The study finds that in many developing nations, an "epidemiological transition" is under way, the result of falling birth rates and general aging. The study warns, for example, that "tobacco-related health problems are growing more rapidly than the HIV epidemic." By 2020, they will kill more people than any single disease.
In addition, the burdens of mental illnesses such as depression, as well as alcoholism and schizophrenia, have been "seriously underestimated." The study's projections show that psychiatric and neurological conditions will grow by 50 percent, a bigger proportionate increase than for heart disease.
This phenomenon is occurring in China and other parts of Asia as well as in Latin America, and it is "already much further advanced than many public-health specialists appreciate." One of the most shocking statistics to emerge is the epidemic of suicides among women in some of these countries. In China, about 180,000 cases were reported in 1990, accounting for 4.5 percent of all adult female deaths.
Other disturbing findings: Adults in sub-Saharan Africa already face a higher probability of death from noncommunicable diseases than adults in the industrialized nations. Men living in the former Soviet Union have a "disturbingly poor, and deteriorating, health status," including an astounding 28 percent risk of death between ages 15 and 60, the highest in the world.

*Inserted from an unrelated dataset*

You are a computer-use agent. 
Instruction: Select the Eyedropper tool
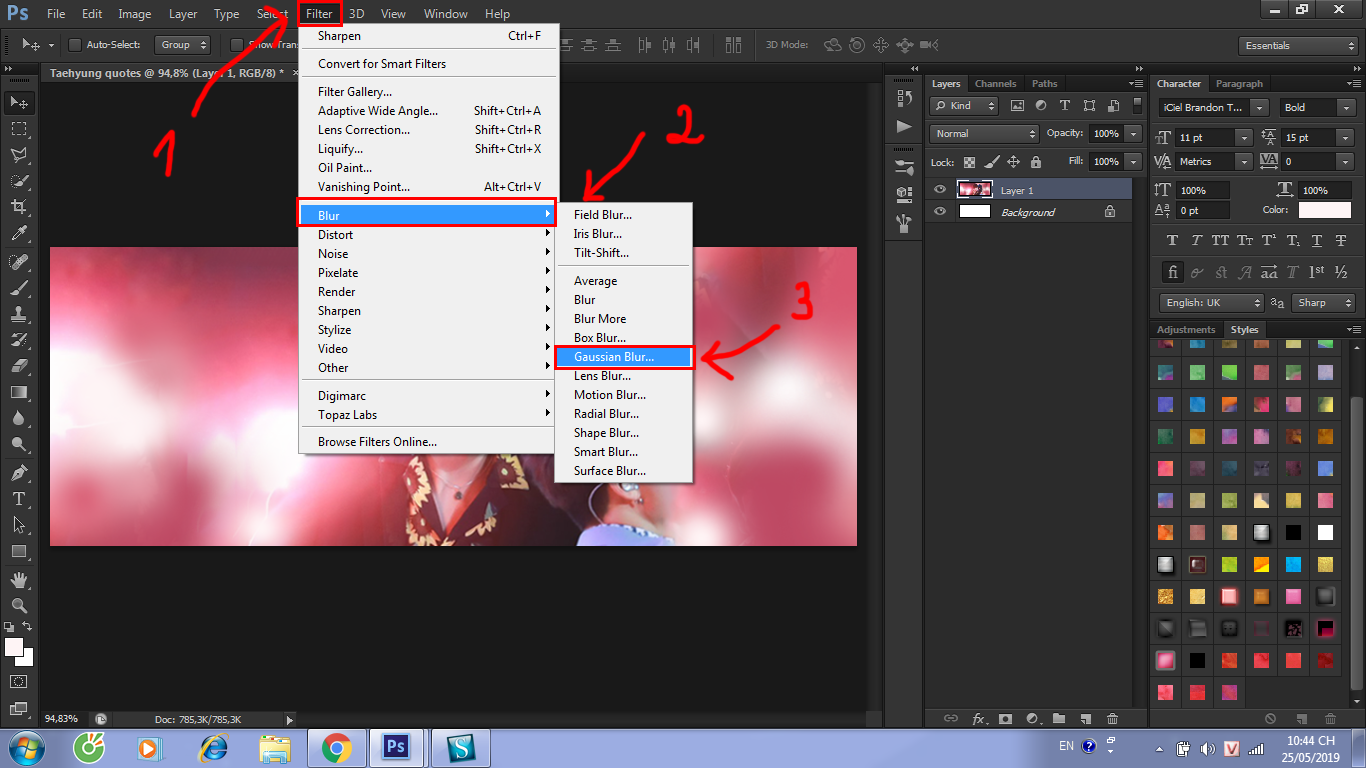click(18, 234)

All of this is extremely important for policy planning. Current priorities are based on a long-standing emphasis on infectious diseases, but noncommunicable diseases, accidents and self-inflicted conditions are emerging as "the coming epidemic in low-income and middle-income countries," notes Christopher J.L. Murray of Harvard University's School of Public Health, coauthor of the study.
What's needed, Murray says, is a new approach to worldwide health policies based not only on the number of deaths but also on the impact of premature deaths and disabilities. With this in mind, researchers attempted to take a fresh look at mortality rates without accepting at face value government statistics or the estimates of "well-meaning epidemiologists" who, according to the study, tend to act as advocates for affected populations.

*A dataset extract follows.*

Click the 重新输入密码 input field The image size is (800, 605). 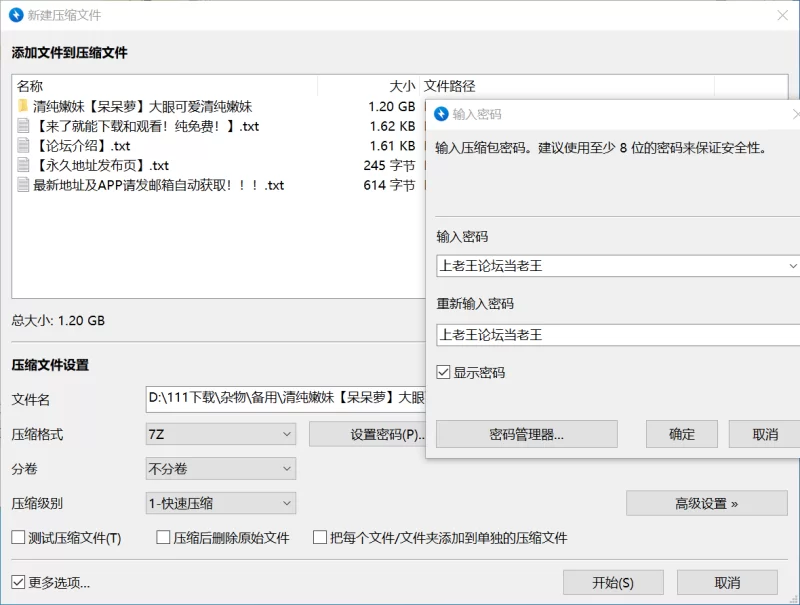[615, 335]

"If the currently available epidemiological estimates for all conditions were right, some people in a given age group or region would have to die twice to account for all the deaths that are claimed," states the report. Even when mortality data are available and accurate -- which they frequently are not -- they usually do not include nonfatal outcomes of disease or injury, such as dementia and blindness. And most health statistics don't allow policymakers to compare the cost effectiveness of various treatments.
Yet there are many reasons for optimism. Overall, world health is improving. Average life expectancy in the industrialized nations will increase to 88 years for women. Men's life expectancy also will grow, though more slowly. The extra years will tend to be healthier, but there will be a substantial advantage enjoyed by people in the developed world. China, despite its plague of suicide, emerges as the most relatively healthy of developing nations, with one-fifth of the world's population but only 15 percent of the disease burden.
No one should become too jubilant, however. The study cautions that if new, drug-resistant strains of microbes emerge, and if research cannot react quickly enough, "the gains of the present century could be halted or even reversed."